In his junior year, Lanham left college to study painting in Paris. There he was befriended by Robert McAlmon, whose avant-garde Contact Publishing house printed such noted authors as Ernest Hemingway, William Carlos Williams, and Gertrude Stein. Encouraged by McAlmon, Lanham drew on his sea experiences for his first novel, Sailors Don’t Care, published in 1929. Lanhan later credited his time in Paris with shaping his novels and short stories.
While in Paris, Lanham met Joan Boyle, a fashion designer and sister of the writer and political activist Kay Boyle. They married in Paris in 1929 and moved to New York in 1930. Throughout the 1930’s, financial pressures forced Lanham to accept a series of positions as a journalist for such papers as the New York Evening Post and the New York Herald Tribune. During this decade, Lanham also traveled frequently to the Southwest to gather material for for a projected series of novels about that region. In 1939, he published a highly regarded, politically radical novel, The Stricklands, about an Oklahoma family farm during the Depression.
Lanham and his wife divorced in 1936. Four years later, he married Irene Stillman, a magazine editor; she gave birth to their daughter in 1943. Lanham received a Guggenheim Fellowship in 1940 in order to write his most acclaimed novel, Thunder in the Earth (1941), praised for its depiction of the Texas oil camps of the day. The novel won the Texas Institute of Letters Award in 1942. Although Lanham’s novels about the Southwest won critical praise, their lack of financial remuneration led him to turn to more commercial fiction. He achieved financial success by writing numerous mystery novels and publishing short stories in popular magazines.

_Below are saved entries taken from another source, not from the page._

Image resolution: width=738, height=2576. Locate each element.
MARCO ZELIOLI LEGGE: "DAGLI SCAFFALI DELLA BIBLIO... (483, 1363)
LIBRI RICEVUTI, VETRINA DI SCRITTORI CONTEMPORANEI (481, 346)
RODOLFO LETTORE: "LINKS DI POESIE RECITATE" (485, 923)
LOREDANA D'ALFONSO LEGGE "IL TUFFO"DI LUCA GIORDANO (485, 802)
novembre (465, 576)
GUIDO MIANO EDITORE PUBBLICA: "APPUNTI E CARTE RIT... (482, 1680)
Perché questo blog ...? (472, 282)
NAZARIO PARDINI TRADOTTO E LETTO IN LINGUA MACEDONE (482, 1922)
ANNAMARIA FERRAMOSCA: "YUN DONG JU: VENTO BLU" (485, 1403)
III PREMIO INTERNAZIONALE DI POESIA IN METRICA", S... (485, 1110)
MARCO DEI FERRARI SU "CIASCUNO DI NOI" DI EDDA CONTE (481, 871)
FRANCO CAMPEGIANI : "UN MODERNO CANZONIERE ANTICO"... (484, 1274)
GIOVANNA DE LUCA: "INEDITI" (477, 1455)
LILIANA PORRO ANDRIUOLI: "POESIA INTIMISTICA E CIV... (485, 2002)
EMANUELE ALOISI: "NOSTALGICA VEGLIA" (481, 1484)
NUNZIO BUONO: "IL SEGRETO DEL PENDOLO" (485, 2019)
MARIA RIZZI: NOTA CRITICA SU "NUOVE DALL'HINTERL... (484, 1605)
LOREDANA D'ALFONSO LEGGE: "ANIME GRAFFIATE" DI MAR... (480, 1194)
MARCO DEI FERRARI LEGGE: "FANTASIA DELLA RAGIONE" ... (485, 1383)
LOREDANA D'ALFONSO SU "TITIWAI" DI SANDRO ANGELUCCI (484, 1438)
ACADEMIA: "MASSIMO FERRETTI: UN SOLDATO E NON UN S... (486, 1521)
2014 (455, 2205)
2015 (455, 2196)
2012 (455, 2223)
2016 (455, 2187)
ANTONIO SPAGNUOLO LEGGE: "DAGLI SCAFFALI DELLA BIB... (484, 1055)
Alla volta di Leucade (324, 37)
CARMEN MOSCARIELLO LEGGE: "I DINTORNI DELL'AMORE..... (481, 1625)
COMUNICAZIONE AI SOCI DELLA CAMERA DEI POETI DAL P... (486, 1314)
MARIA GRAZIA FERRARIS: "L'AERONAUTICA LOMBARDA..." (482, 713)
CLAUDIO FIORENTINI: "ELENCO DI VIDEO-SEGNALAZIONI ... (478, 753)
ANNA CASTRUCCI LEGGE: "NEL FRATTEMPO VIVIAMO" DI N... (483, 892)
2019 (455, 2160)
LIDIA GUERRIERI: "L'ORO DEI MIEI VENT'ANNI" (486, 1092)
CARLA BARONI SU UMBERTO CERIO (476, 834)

In the early 1950’s, Lanham and his wife moved to Clinton, Connecticut, where he served as the justice of the peace from 1950 to 1960. His last two novels drew once again on autobiographical material, especially The Paste-Pot Man (1967), which returned to Lanham’s seminal experiences in France in the 1920’s. He died in 1979. After his death, his novels of the Southwest enjoyed a renaissance and were recognized as masterworks of regional fiction.